(Entries taken from a collection)
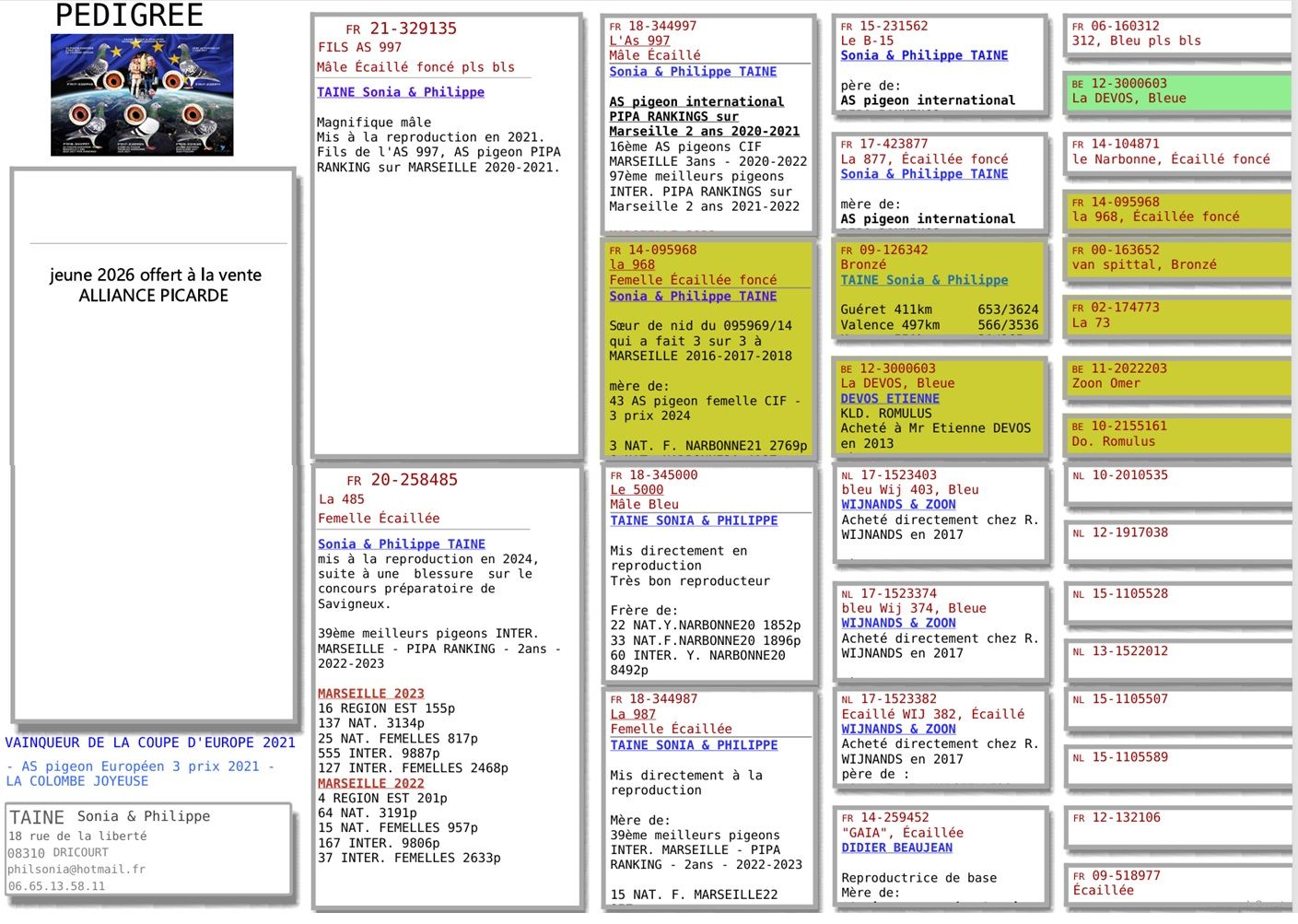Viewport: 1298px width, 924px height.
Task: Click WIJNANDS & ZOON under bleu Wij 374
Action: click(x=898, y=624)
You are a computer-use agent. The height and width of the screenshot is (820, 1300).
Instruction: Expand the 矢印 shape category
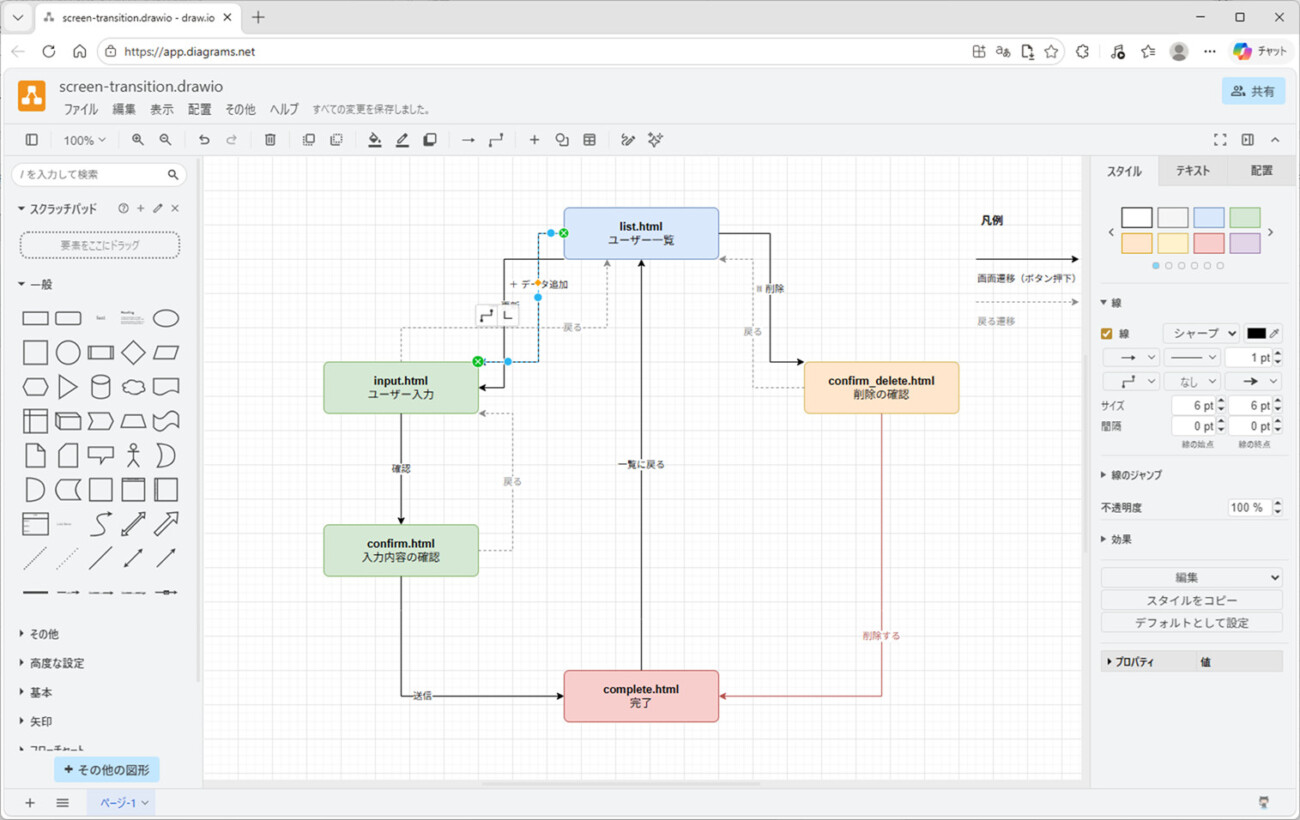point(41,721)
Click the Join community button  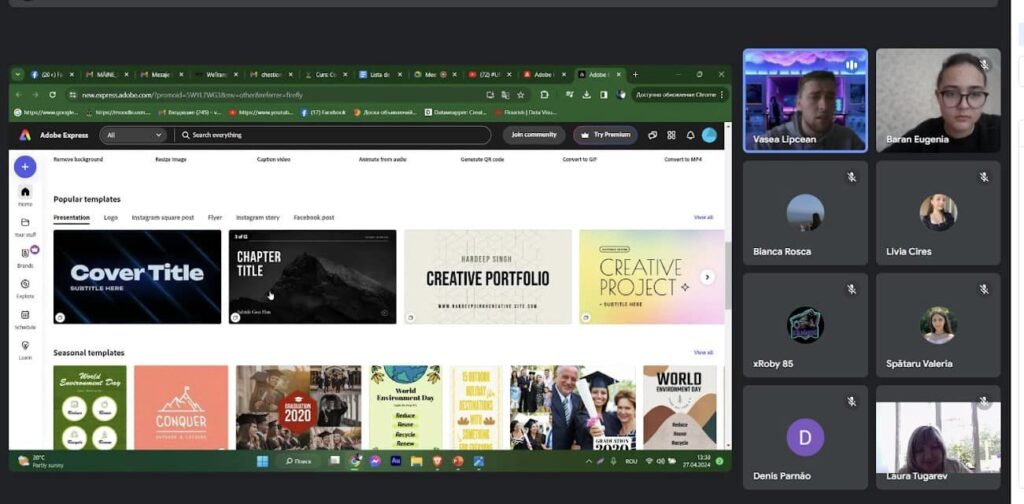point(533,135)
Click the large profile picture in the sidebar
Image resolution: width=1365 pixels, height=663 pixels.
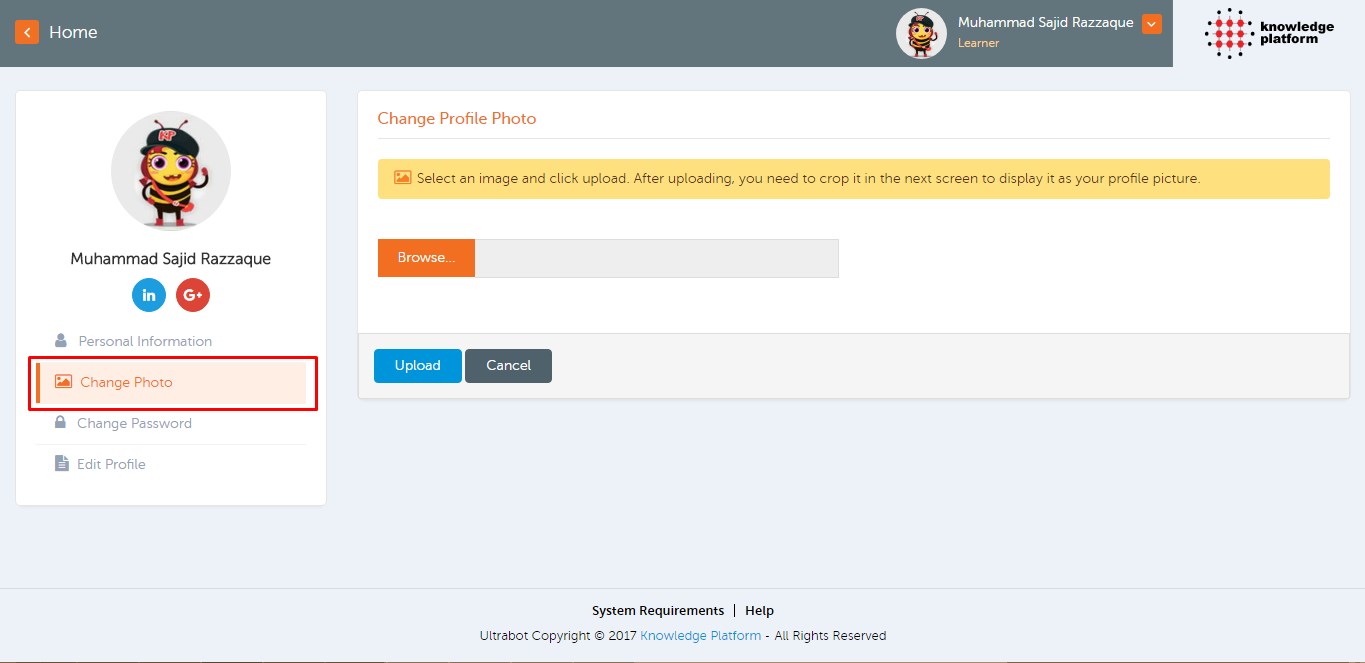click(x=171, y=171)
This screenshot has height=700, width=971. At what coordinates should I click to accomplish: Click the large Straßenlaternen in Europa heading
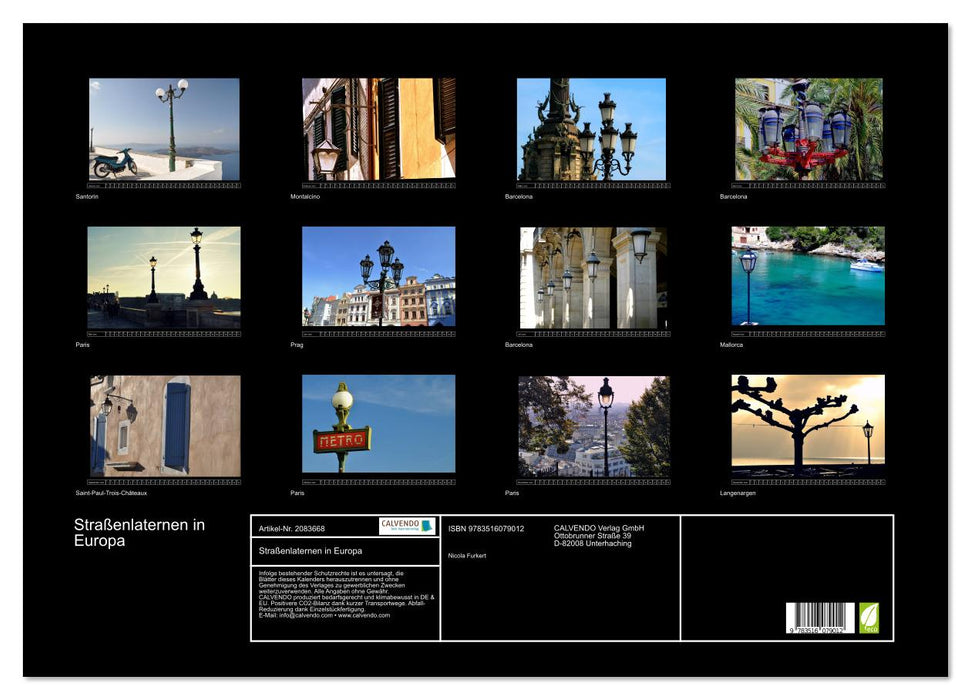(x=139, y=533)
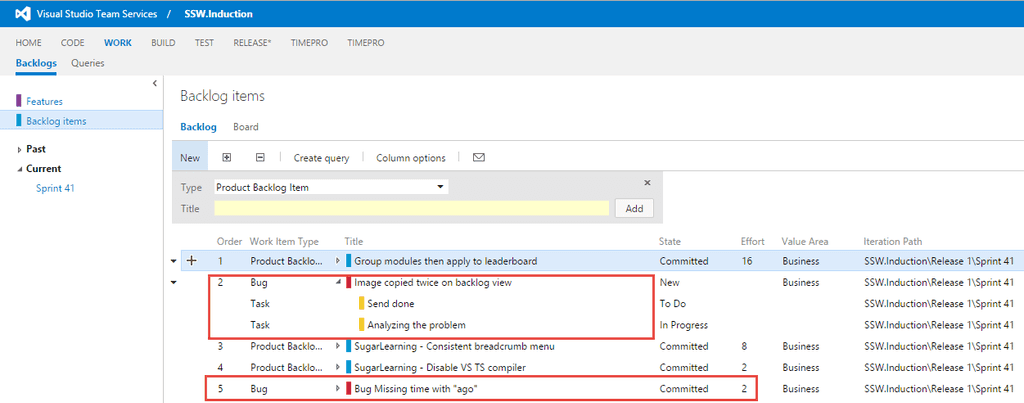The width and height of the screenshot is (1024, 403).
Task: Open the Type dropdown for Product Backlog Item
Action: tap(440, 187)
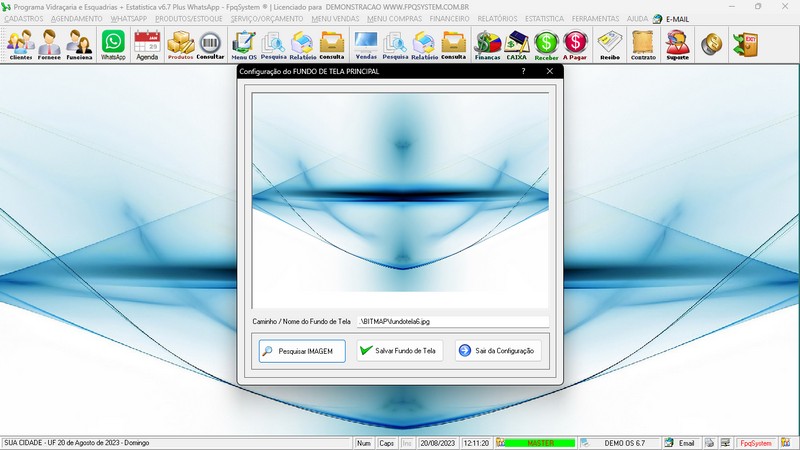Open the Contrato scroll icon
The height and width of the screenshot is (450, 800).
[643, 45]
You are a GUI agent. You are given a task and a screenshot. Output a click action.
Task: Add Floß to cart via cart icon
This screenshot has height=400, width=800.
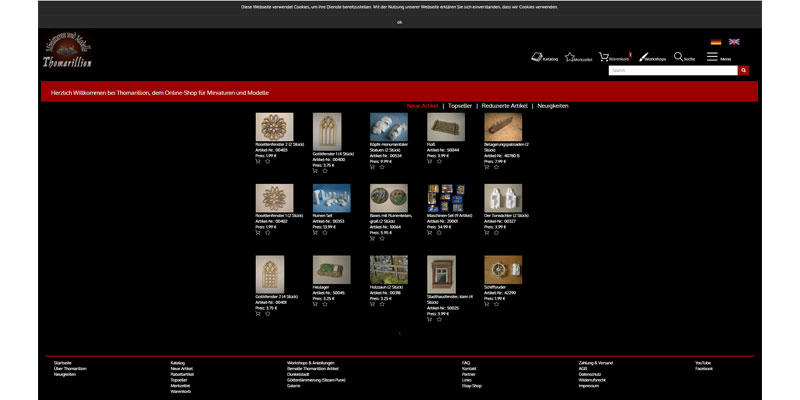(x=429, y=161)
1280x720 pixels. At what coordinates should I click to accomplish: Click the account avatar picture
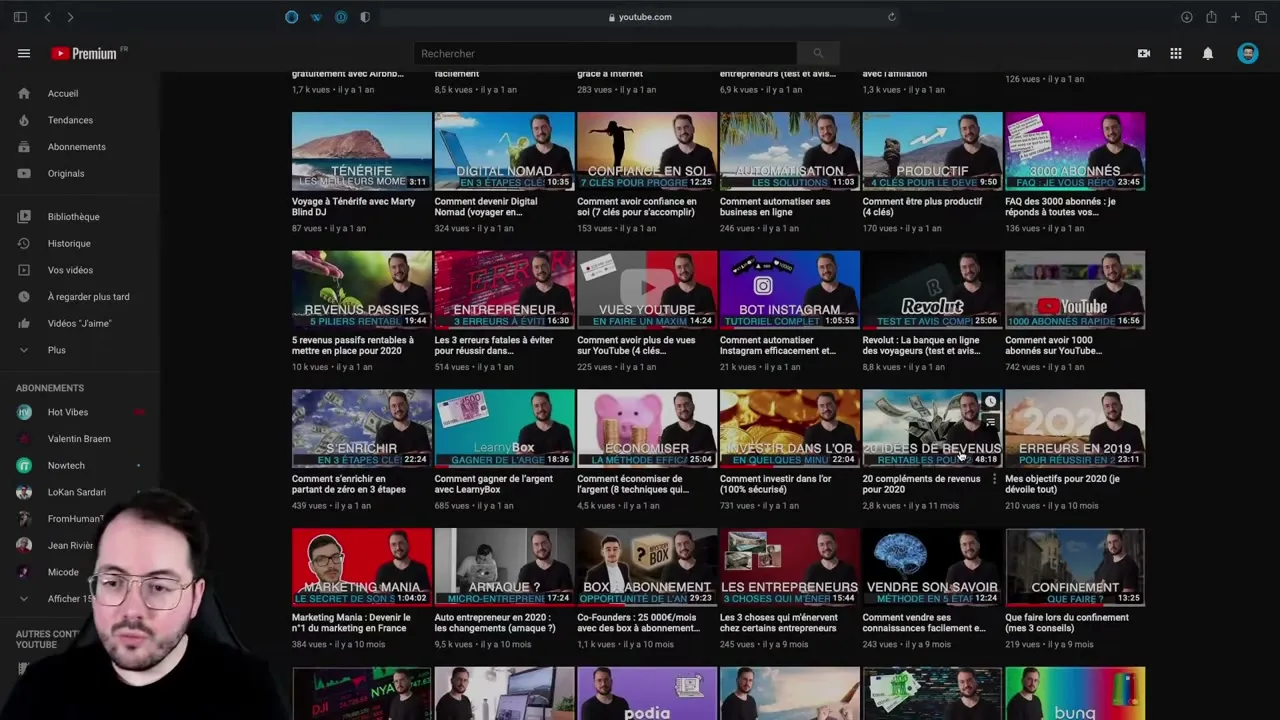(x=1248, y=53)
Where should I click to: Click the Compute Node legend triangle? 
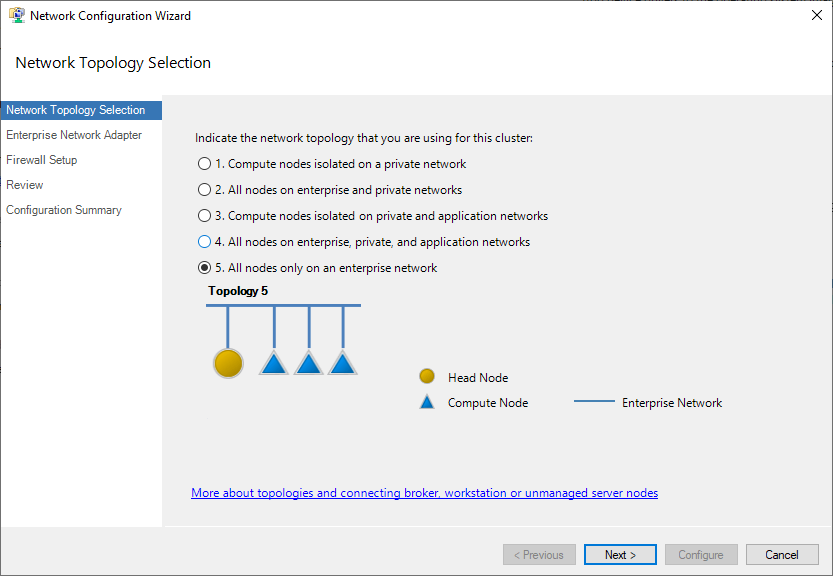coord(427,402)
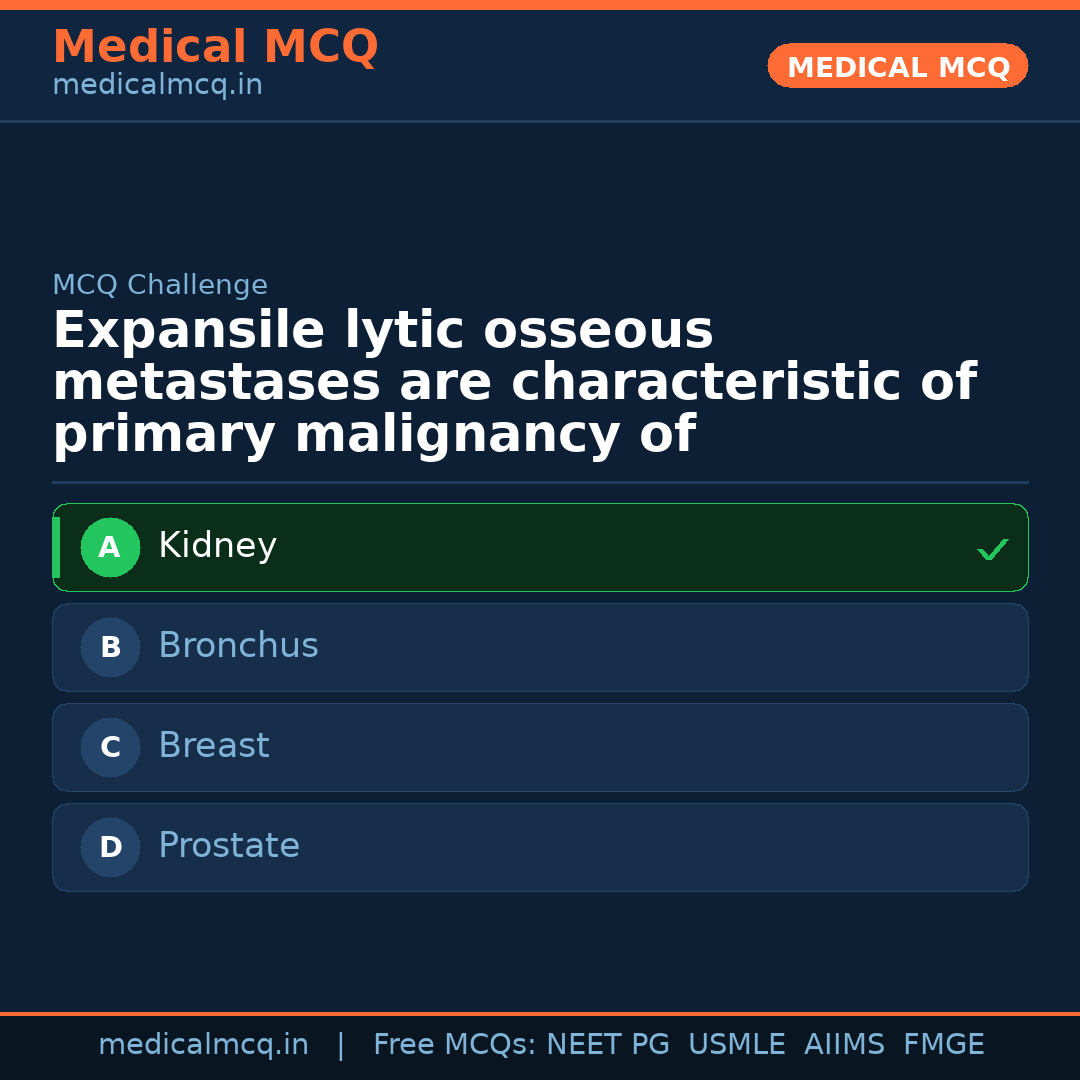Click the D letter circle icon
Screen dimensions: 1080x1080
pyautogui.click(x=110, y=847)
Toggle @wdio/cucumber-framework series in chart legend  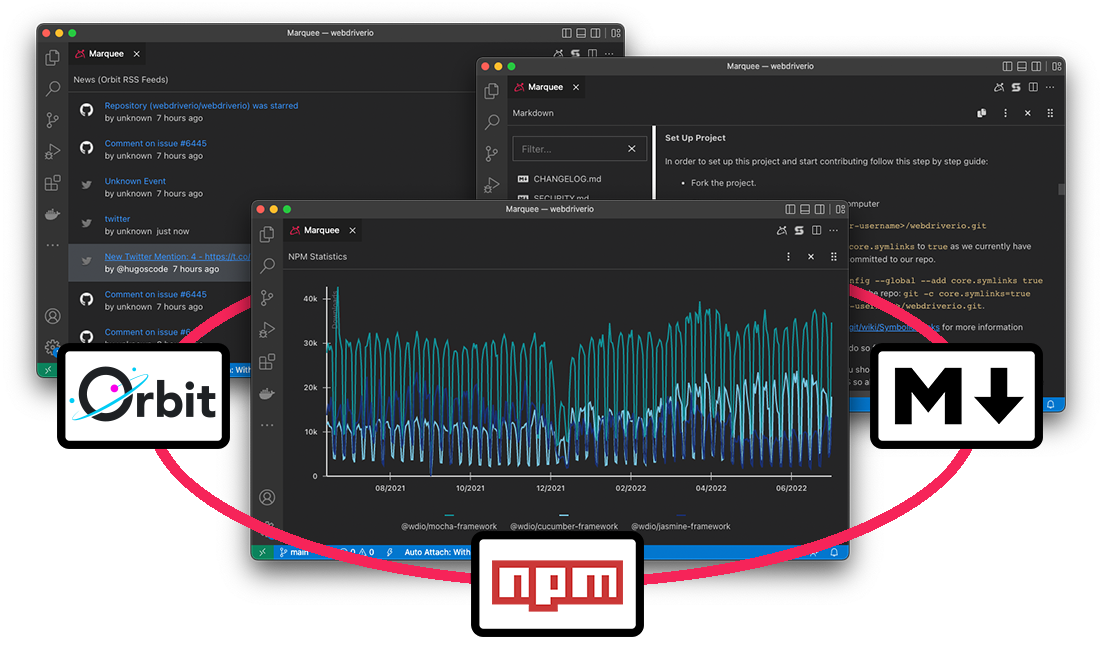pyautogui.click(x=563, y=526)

▶ [YOUR INSTRUCTIONS] Copy out every line of the records that the string "agent" appears in.

▶ [WRITTEN RESPONSE]
You are a computer-use agent. The height and width of the screenshot is (820, 1300).
You are a GUI agent. You are given a task and a screenshot. Output a click action.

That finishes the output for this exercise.